La tradición no se circunscribe al área peninsular. La leyenda cuenta que el rey Juan de Inglaterra, más conocido como Juan sin Tierra, el que aparece en Robin Hood, juró bajo el tejo de Anker, a orillas del Támesis, lo que se considera el antecedente más inmediato del cuerpo legal que luego se instauraría en Inglaterra. En todas las poblaciones de África hay además árboles de la palabra, viejos ejemplares de baobabs o ceibas a cuya sombra se reúnen los vecinos para debatir los asuntos que atañen a la colectividad. «Cada vez que hay una noticia, un juicio que celebrar o una decisión importante que tomar todos se reúnen bajo el árbol de la palabra», comenta Abella, que trae a la memoria un pasaje de Humboldt describiendo una de esas asambleas en un tronco hueco de un gigantesco baobab en una tribu del actual Senegal.

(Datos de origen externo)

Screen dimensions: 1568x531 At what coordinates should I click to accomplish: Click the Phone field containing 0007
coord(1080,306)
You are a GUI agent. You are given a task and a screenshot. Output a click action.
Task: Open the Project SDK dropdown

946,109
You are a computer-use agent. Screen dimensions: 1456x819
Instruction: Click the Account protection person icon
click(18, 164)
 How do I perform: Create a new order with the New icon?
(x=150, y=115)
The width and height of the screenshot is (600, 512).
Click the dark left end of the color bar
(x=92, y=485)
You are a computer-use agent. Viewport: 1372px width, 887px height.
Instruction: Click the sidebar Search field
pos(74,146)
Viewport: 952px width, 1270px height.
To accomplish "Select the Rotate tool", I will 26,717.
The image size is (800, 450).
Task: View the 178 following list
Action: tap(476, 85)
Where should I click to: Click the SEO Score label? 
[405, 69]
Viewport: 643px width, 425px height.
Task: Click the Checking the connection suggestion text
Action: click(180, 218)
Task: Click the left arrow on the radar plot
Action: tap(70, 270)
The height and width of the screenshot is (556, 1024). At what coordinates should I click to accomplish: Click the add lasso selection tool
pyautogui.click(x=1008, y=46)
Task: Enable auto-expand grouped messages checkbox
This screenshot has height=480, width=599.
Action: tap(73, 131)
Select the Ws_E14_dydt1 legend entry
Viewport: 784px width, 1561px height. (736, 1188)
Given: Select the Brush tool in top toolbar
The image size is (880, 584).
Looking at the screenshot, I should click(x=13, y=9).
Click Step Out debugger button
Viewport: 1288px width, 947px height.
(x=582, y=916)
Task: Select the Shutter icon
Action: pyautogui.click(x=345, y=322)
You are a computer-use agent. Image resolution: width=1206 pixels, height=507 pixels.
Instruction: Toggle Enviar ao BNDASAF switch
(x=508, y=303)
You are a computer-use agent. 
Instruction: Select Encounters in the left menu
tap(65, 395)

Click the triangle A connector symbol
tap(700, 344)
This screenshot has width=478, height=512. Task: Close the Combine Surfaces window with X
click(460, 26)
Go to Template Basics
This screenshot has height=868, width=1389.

La araucaria, una conífera originaria del hemisferio sur, lo fue todo durante siglos para los pobladores de las faldas de los Andes meridionales, lo que hoy es Chile y Argentina. El árbol no solo dio nombre a la población -los araucanos-, sino que la alimentó con sus frutos y la salvaguardó del frío con su madera. No es extraño que sea para ellos un árbol sagrado en el que tienen fijada su residencia sus dioses. Lo mismo ocurre con el pino blanco bajo el que los iroqueses tomaban sus decisiones o con el kauri que cobijaba a todo el universo de los primitivos neozelandeses bajo su tronco.

Como se ve, no hay población que alguna vez se haya resistido a reconocer la extraordinaria contribución de un ser que lo proporciona todo a cambio de nada y que además tiene una poderosa dimensión simbólica por su capacidad de mediación entre la tierra -raíces- y el cielo -copa-. Y no hace falta remontarse muchos siglos atrás para hallar ejemplos de ello: basta recordar el ginkgo que había a unos cientos de metros del lugar en que explotó la bomba de Hiroshima. Quedó tan maltrecho y chamuscado que cuando volvió a brotar la primavera siguiente todo el mundo pensó que había sido un milagro. Y de alguna forma lo fue porque demostró que la vida podía volver incluso allá donde se creía que la muerte iba a reinar para siempre.